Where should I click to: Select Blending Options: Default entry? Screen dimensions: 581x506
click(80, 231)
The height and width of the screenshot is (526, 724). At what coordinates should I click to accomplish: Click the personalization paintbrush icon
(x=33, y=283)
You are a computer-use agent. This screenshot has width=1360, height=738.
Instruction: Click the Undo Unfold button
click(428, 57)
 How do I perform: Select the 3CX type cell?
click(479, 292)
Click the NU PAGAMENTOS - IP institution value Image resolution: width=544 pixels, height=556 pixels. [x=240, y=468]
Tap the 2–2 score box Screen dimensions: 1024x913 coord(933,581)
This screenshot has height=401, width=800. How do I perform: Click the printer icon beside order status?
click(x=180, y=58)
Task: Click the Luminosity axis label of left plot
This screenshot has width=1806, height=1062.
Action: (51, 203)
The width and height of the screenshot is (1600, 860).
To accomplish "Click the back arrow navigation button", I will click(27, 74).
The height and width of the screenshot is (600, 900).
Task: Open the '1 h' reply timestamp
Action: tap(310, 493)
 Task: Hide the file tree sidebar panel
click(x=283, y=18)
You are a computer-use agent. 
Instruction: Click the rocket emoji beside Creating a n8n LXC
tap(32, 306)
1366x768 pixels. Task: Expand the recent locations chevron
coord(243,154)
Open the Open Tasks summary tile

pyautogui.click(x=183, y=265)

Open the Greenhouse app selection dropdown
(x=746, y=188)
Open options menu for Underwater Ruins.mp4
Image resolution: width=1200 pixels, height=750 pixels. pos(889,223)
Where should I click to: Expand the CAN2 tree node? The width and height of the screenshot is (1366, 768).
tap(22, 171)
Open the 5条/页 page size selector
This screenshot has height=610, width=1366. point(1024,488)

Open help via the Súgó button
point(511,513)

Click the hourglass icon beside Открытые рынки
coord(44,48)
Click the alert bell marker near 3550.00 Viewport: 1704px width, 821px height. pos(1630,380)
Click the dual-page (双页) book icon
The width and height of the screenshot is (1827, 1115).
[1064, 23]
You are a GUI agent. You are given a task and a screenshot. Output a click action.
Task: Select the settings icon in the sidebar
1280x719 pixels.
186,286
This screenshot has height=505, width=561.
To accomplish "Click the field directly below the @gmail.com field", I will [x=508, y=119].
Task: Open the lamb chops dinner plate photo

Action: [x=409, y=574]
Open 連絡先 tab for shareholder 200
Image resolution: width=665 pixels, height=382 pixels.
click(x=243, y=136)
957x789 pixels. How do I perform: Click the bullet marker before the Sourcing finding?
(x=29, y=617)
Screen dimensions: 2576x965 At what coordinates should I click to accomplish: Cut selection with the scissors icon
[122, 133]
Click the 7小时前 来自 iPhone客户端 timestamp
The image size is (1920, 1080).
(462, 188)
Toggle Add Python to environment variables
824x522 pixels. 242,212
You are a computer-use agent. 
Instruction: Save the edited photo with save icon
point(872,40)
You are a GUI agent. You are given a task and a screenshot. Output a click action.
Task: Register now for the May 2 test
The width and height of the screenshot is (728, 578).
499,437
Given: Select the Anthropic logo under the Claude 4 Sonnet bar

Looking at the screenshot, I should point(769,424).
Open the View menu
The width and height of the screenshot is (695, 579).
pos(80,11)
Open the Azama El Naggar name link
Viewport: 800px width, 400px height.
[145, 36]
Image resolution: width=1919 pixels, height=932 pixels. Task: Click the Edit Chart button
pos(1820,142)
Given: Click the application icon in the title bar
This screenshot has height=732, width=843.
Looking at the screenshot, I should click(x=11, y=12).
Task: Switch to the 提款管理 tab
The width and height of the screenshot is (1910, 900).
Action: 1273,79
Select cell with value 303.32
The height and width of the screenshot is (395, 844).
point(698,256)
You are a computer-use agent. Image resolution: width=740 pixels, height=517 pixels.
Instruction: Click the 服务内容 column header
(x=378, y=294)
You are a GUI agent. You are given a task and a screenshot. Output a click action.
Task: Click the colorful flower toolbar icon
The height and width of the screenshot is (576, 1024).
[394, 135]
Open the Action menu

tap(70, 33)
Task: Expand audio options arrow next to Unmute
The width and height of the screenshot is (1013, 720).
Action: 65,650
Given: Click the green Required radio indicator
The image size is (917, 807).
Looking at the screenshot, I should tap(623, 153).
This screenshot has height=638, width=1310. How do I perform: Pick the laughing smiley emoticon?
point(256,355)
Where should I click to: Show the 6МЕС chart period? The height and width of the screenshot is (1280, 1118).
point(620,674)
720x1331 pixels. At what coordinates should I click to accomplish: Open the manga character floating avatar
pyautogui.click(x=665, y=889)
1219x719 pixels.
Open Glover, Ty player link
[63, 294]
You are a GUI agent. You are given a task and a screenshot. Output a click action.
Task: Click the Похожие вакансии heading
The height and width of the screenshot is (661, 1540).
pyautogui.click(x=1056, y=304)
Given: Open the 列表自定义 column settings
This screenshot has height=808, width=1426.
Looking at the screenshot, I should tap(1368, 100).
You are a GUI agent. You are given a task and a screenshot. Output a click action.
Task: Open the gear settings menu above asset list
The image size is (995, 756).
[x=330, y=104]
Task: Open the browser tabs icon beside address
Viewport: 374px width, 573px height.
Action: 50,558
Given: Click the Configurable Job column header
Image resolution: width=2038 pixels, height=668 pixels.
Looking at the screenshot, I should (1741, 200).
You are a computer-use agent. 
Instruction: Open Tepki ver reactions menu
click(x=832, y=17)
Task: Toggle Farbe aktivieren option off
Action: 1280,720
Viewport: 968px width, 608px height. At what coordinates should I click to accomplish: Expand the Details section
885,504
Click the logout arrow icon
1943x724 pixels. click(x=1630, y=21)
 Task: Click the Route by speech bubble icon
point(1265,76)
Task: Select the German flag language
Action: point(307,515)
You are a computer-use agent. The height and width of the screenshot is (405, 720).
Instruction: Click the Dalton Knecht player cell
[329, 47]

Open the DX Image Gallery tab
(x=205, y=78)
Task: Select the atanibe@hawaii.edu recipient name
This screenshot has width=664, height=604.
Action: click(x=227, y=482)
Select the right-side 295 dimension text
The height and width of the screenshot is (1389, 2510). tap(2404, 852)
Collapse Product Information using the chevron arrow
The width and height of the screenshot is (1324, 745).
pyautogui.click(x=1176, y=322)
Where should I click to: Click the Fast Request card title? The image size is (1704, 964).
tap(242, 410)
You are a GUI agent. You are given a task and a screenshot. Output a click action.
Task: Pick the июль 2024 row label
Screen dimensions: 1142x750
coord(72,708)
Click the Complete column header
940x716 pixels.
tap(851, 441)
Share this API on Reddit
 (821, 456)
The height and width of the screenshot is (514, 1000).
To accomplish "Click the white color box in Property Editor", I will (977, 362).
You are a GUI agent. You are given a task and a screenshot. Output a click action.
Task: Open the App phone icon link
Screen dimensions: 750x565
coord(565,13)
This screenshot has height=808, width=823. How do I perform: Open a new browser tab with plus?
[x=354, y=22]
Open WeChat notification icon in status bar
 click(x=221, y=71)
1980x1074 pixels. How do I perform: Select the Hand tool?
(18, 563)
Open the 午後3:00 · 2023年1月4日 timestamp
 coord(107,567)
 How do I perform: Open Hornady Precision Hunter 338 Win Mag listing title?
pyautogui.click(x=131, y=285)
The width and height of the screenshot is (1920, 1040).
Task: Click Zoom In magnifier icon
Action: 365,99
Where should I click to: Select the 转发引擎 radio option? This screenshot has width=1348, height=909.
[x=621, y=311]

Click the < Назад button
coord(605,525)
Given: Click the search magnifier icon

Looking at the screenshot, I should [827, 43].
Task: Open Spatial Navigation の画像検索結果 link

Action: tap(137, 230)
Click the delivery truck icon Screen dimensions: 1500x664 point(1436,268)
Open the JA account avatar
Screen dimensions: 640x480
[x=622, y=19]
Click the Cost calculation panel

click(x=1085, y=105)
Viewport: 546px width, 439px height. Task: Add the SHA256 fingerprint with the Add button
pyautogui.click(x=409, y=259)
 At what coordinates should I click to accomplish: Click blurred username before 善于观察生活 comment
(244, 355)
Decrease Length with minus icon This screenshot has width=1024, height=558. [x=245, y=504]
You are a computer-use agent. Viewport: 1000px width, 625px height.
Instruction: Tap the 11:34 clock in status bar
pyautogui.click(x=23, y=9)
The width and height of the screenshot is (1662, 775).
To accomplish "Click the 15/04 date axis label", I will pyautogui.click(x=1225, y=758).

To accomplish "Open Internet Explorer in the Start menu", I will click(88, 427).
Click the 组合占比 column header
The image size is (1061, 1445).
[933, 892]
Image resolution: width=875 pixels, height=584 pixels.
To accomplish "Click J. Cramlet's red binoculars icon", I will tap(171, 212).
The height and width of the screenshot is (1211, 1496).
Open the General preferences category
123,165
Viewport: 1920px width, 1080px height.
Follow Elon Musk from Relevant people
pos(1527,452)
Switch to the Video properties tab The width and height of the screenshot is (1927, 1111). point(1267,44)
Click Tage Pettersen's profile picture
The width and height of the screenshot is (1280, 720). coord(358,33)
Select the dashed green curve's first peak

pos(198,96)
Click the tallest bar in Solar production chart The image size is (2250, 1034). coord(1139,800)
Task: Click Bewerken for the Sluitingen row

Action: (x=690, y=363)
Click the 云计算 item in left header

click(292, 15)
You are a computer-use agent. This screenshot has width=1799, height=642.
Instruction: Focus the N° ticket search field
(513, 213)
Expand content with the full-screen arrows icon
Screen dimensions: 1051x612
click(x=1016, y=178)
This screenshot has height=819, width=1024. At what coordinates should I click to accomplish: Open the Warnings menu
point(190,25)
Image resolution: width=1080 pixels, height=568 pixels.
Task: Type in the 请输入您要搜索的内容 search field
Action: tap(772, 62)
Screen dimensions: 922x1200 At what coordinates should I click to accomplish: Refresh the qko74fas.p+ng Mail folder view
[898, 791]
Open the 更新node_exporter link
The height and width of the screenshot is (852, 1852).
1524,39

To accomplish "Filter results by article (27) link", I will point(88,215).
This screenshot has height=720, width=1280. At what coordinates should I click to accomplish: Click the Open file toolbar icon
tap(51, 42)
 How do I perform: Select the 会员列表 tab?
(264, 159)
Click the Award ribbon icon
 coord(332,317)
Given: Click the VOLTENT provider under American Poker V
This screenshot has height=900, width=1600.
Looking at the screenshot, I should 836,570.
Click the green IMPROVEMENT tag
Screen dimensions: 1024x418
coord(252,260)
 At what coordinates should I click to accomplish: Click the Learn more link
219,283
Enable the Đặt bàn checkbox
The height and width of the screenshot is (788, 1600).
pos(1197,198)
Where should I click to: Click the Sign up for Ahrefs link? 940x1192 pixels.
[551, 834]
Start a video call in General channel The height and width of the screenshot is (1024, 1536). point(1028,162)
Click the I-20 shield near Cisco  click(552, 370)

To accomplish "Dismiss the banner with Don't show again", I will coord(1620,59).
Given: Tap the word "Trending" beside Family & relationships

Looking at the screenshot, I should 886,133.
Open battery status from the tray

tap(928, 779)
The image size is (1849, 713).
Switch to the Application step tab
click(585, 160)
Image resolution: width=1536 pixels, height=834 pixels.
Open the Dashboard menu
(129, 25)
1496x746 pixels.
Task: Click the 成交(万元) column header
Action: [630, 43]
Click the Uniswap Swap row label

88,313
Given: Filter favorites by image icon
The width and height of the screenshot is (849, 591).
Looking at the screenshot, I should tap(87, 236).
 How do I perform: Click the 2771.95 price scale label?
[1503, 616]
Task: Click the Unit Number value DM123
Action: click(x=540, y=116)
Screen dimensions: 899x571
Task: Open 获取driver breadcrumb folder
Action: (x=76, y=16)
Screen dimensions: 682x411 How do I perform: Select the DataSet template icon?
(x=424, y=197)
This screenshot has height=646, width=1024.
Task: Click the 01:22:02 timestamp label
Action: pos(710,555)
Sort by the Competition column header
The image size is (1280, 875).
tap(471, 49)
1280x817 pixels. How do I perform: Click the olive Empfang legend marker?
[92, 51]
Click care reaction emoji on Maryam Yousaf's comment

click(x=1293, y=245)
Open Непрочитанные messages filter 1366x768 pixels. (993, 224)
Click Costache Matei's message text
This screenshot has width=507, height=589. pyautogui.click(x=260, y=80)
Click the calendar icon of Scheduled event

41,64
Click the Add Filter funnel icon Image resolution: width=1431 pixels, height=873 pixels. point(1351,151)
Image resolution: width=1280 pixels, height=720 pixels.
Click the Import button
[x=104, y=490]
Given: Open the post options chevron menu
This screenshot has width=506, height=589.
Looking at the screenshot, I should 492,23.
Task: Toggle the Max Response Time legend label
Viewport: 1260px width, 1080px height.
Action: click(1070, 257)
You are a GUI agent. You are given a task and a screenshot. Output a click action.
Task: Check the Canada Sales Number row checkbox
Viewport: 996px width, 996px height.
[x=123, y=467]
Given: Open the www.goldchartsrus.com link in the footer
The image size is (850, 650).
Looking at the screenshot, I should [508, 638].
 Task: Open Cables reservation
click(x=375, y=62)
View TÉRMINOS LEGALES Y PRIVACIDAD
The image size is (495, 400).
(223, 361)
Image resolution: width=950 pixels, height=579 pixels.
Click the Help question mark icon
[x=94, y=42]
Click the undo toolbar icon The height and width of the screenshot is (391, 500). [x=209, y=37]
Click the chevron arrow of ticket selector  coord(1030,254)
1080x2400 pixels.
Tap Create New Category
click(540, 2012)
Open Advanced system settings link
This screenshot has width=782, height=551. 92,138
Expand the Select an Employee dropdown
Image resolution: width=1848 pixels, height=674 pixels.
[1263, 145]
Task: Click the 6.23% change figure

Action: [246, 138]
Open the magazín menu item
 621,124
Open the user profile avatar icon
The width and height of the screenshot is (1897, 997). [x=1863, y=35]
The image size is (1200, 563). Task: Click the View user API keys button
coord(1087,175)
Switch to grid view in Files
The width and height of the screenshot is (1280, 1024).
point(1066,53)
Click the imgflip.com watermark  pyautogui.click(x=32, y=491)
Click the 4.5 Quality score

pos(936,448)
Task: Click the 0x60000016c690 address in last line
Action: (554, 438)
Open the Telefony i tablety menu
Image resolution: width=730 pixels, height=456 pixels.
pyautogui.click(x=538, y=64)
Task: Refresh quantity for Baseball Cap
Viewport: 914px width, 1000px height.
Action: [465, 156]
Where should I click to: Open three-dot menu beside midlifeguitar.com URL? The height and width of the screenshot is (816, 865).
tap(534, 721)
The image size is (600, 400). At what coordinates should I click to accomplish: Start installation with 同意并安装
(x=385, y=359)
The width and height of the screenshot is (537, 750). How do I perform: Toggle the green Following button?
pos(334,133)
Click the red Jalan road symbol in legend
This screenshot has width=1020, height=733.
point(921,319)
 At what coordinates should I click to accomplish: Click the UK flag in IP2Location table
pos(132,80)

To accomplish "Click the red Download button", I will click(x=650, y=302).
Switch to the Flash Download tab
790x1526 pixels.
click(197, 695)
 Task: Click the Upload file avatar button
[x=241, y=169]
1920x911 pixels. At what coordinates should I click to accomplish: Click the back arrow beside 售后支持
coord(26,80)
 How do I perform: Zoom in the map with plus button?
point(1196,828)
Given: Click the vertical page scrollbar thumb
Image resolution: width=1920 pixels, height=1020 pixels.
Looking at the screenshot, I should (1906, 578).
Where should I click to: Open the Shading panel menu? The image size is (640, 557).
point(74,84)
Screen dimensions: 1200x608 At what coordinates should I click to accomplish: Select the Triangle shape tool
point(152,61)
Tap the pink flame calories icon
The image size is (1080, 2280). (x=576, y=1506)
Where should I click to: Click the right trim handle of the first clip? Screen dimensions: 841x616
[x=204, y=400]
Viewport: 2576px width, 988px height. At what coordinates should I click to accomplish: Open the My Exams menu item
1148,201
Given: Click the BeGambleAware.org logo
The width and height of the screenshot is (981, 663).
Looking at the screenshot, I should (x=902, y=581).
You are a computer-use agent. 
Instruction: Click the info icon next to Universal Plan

§ WORK ITEM: From the first line of the records to the line containing "has width=1360, height=738.", inclusive, transcribe everything exactly and leave out the rest.

§ WRITTEN ANSWER:
Where should I click to: Select Blending Options: Default entry? Screen dimensions: 581x506
click(80, 231)
The height and width of the screenshot is (526, 724). At what coordinates should I click to accomplish: Click the personalization paintbrush icon
(x=33, y=283)
You are a computer-use agent. This screenshot has width=1360, height=738.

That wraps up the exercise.